是她的错觉吗?这话瞧着像是宽慰人,但听起来有点刺耳。
她自从在船舱上被害过一次之后,瞧人都总往坏里猜。
“我知道啊。”长乐诧异的看了白月明一眼,道:“太子哥哥小时候也从不与人一道用膳的,他都不肯跟皇后皇上一桌子吃呢。”
白月明哑口无言——您是真一点都不生气啊。
他们说话间,厢房外送来了三瓶酒水,晚春楼里的婢女道:“两位姑娘、公子,此为太子赏赐的《秋月夜》,还请三位品尝。”
秋月夜,取自春江花朝秋月夜,大奉名酒,寸两寸金,据说最初的秋月夜是皇后亲手酿的,后来传入民间,也价格昂贵。
太子还给他们送酒喝了!
长乐美滋滋的开了酒坛喝。
太子赏酒,自然是都要喝的,他们三人都取了杯来接,他们喝光一杯,旁边的侍女便给他们倒上一杯,全都喝光了之后,侍女才离开。
这酒不醉人,只是果酒,三人饮过之后,又用了膳,等到他们出来的时候,才被婢女告知,太子已经走了,他们三人要自己回去。
长乐遗憾的垂下了头,烟楣在一旁哄她。
一旁的白月明便催促他们二人,道:“我们用过午膳早些回去,午后有诗词比赛,小生带二位姑娘去瞧瞧看。”
“诗词比赛?”长乐道:“什么新鲜事物?”
“就是与隔壁龙骧书院的比赛。”白月明道:“国子监上午授课,下午可自由活动,但晚间酉时要回来,便时常与隔壁的龙骧书院的诗社斗诗,亦或者与龙骧书院的马球社打马球,今日下午,是斗诗的日子。”
长乐果真起了兴致。
白月明便带她们二人回了国子监,去了东院一处书斋里。
书斋很大,分一二楼,一楼最中间有个圆台,上面摆满了各种墨宝,诗画,对联,下方有很多桌椅,喜欢与人对诗、斗诗的可以在一楼落座,二楼是雅间包厢,喜好清静些、品茶听曲的,可以在二楼雅间落座。

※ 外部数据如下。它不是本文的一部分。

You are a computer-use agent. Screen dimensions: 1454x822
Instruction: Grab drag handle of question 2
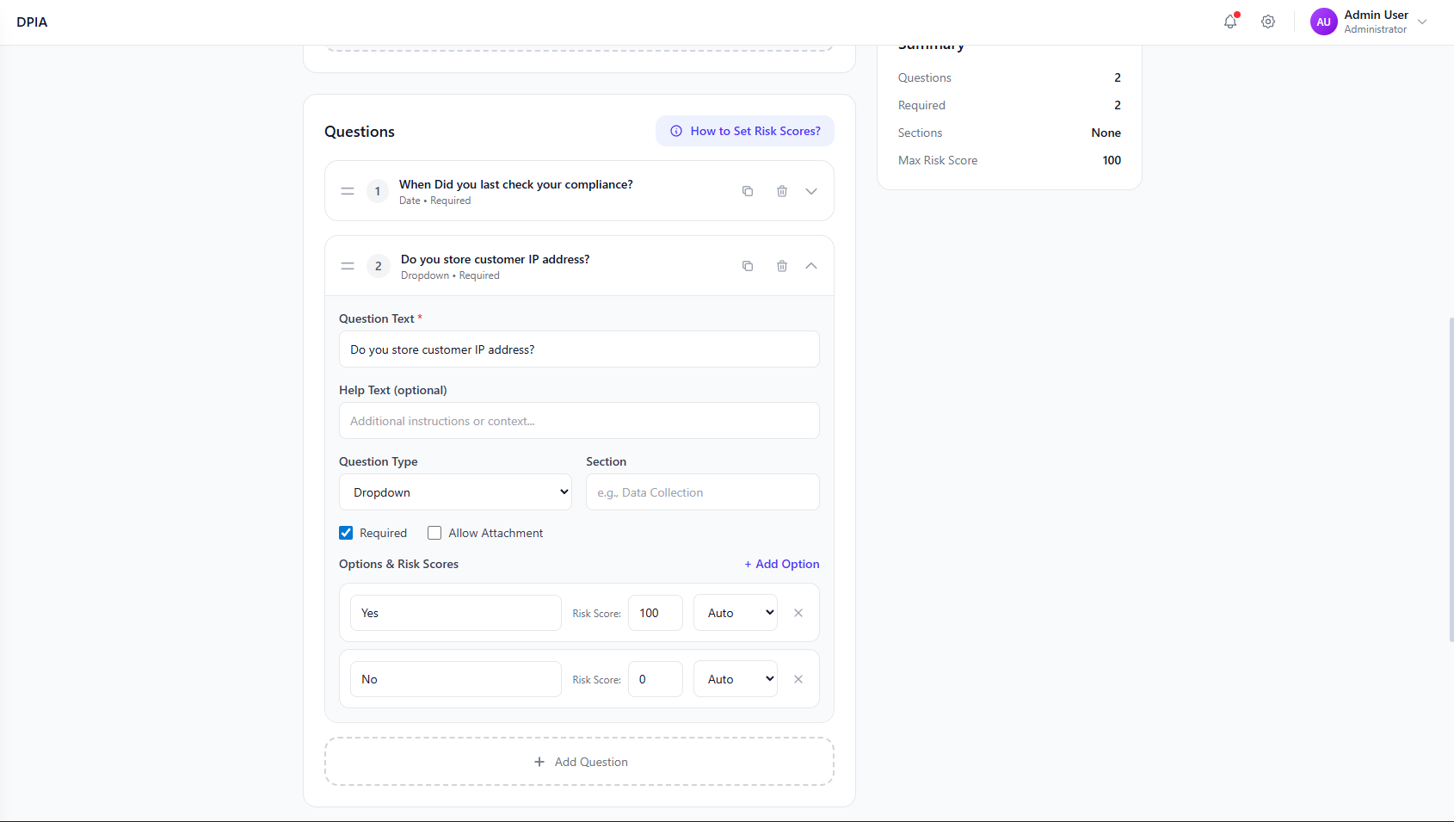[x=348, y=266]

这国子监虽说是个求学的地方,但也处处讲究,风雅趣游一个不少。
长乐进了书斋里,便被迷晕了眼,她是在西蛮边境处长大的,虽然贵为郡主,但大奉西边风沙辽阔,地广人稀,那边没这么多好东西,她离了京城多年再回来,只觉得处处好看。
白月明便跟着她走。
烟楣本该也跟着她走的,但烟楣自打进了书斋里,便觉得浑身骨头发软,血肉发烫,这种感觉和她今天在学堂的感觉一样,但却又强烈多倍。
她的腰都麻了一片。
“郡主。”烟楣怕出丑,赶忙道:“我,有些疲累,想去休息。”
长乐回头看了一眼,就见她面色通红,额上有汗。
烟楣身子骨确实不太好,她记得的,第一次见面,只吃了两杯酒,烟楣就要晕的去船舱二楼休息,这回在晚春楼喝了一小坛,要休息也正常。
“你去二楼雅间坐一会儿吧。”长乐道:“等我玩完了上去找你。”
“好。”烟楣也早有此意,她转身,向二楼走去。
不过十几阶木阶,走的她两股颤颤,当她走到二楼,刚想进包厢的时候,就看见在二楼的台阶处,一道身影倚在她必经之处的栅栏上,双手环胸,漫不经心的看着楼下的斗诗。
他只是撑着栅栏、居高临下的看一楼斗诗的场景而已,甚至一个眼角都没分给烟楣,但周身的气势却在那一瞬间将她笼罩了。
他在这里堵着她。
烟楣后背一紧,纤细的手指都渗出冷汗来,她之前被踩过的脚踝又一次灼痛起来,不由自主的道了一声:“太子殿下,您,您找我?”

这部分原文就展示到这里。